• PROVIDED RECORDS
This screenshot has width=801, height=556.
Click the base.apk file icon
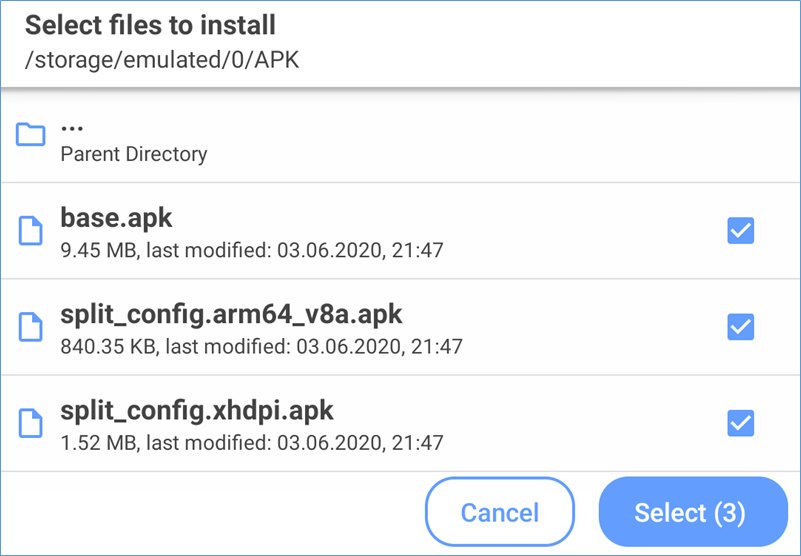(31, 231)
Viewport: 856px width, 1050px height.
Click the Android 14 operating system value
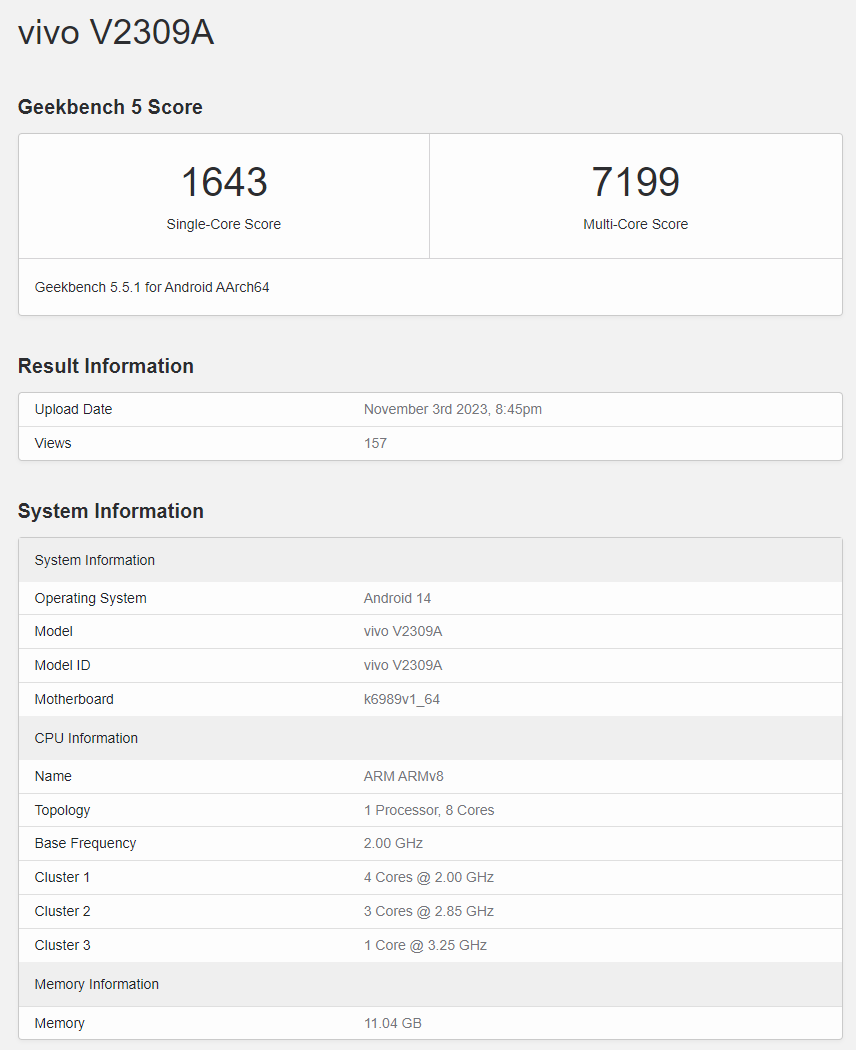point(397,598)
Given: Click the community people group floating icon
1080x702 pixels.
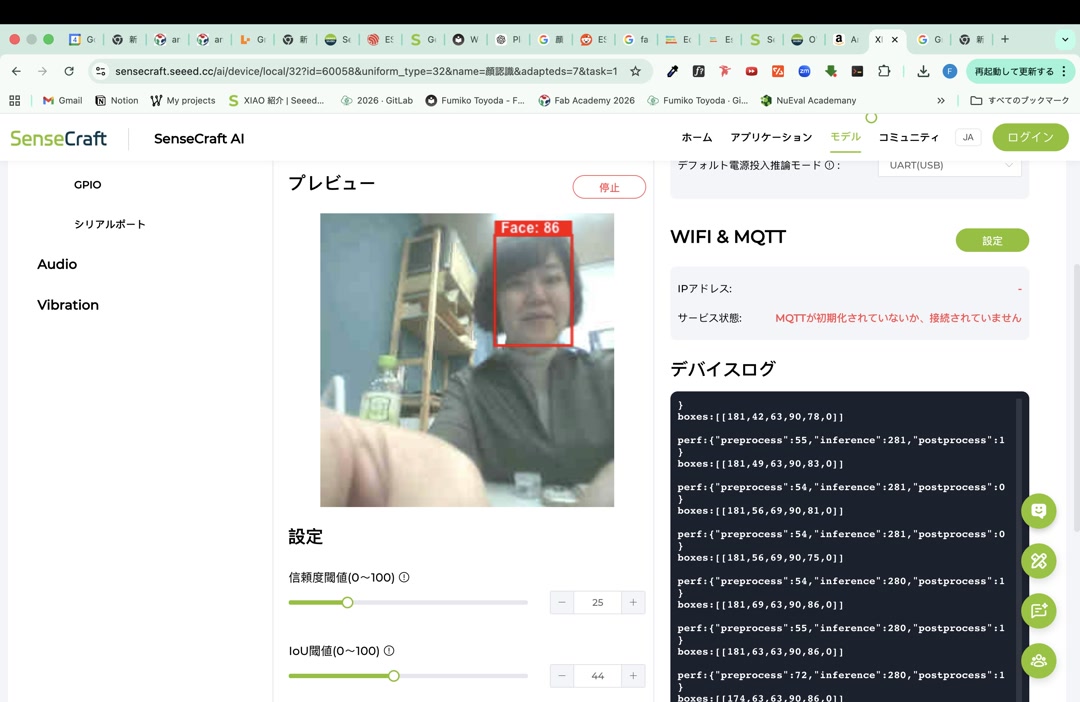Looking at the screenshot, I should click(1038, 661).
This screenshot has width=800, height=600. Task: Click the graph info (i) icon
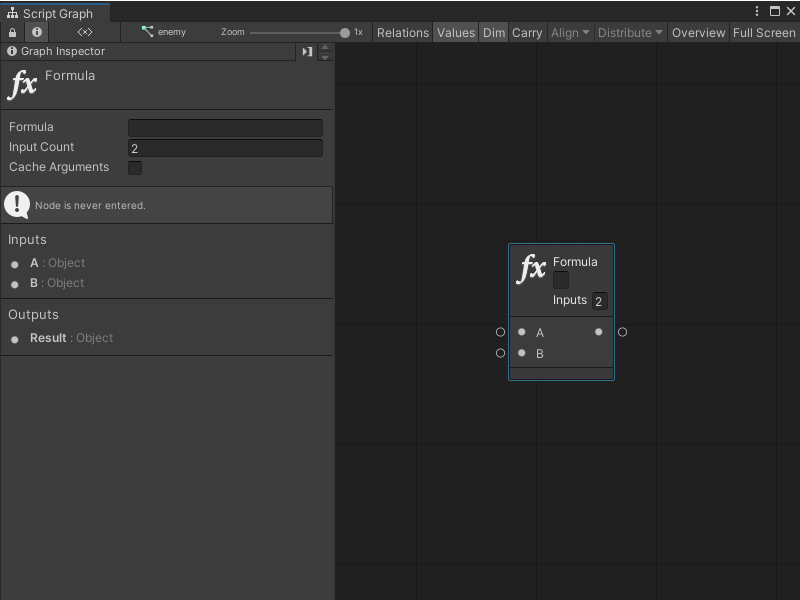[x=36, y=32]
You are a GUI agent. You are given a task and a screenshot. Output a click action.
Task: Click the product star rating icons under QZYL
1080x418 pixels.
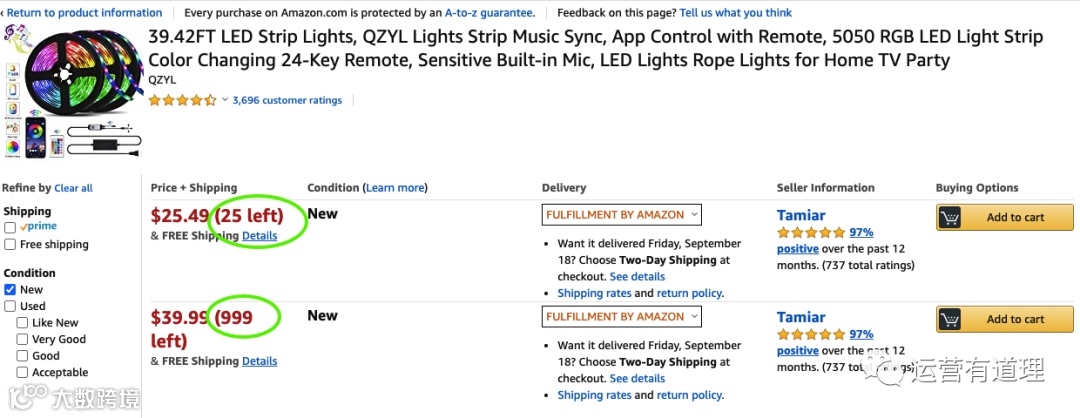pos(182,100)
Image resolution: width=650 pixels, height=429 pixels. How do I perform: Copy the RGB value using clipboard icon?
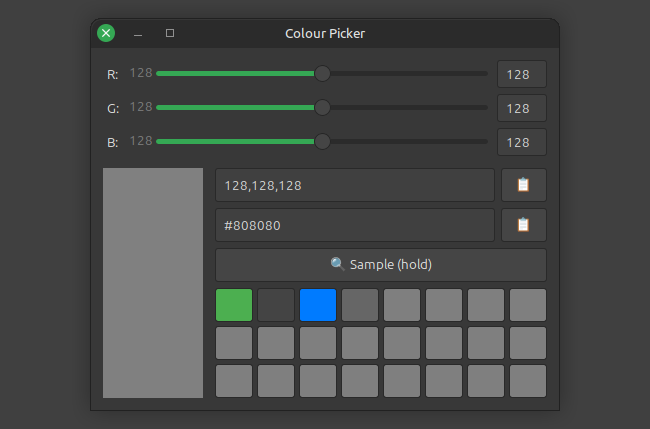[522, 185]
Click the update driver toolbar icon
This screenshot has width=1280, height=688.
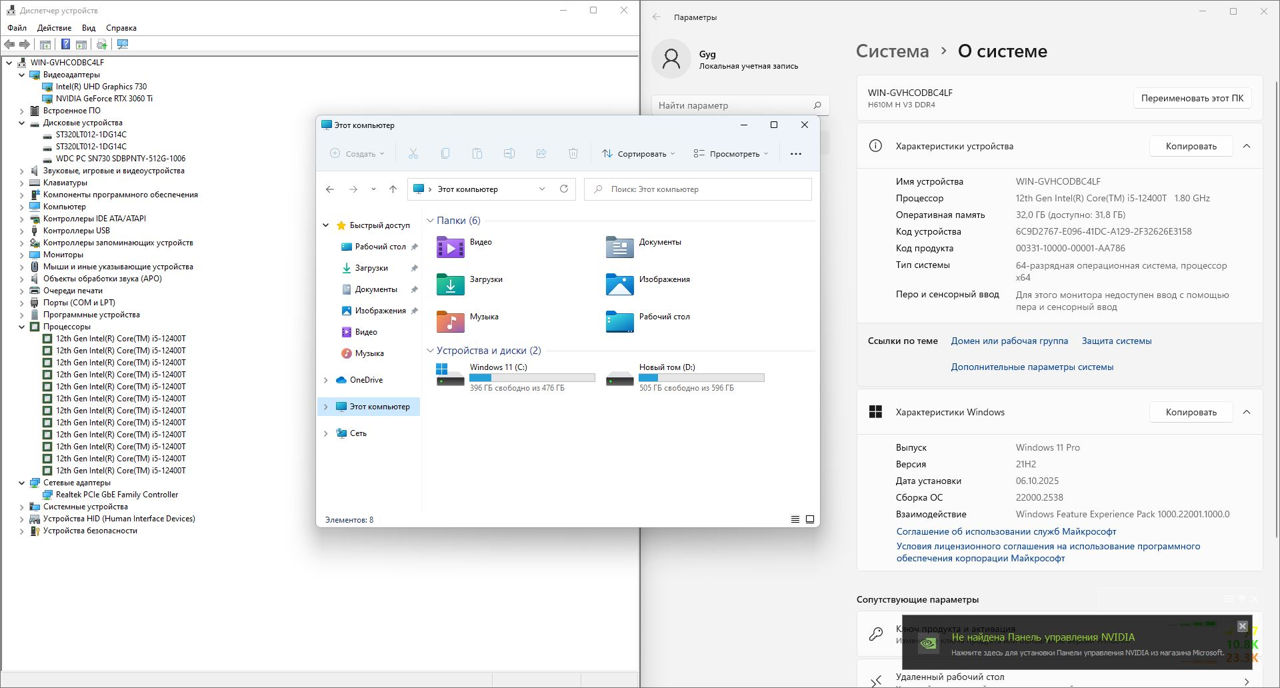(x=101, y=44)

• TASK DIRECTIONS
Repeat the material exactly. Skip the images.

• RESULT OF THIS TASK
This screenshot has width=801, height=556.
Click the base.apk file icon
(31, 231)
Viewport: 856px width, 1050px height.
Click the Android 14 operating system value
point(397,598)
Given: Click the community people group floating icon
1080x702 pixels.
Looking at the screenshot, I should click(1038, 661).
This screenshot has width=800, height=600. Task: Click the graph info (i) icon
[x=36, y=32]
You are a GUI agent. You are given a task and a screenshot. Output a click action.
Task: Click the product star rating icons under QZYL
1080x418 pixels.
pos(182,100)
Image resolution: width=650 pixels, height=429 pixels. How do I perform: Copy the RGB value using clipboard icon?
[522, 185]
Click the update driver toolbar icon
This screenshot has width=1280, height=688.
(x=101, y=44)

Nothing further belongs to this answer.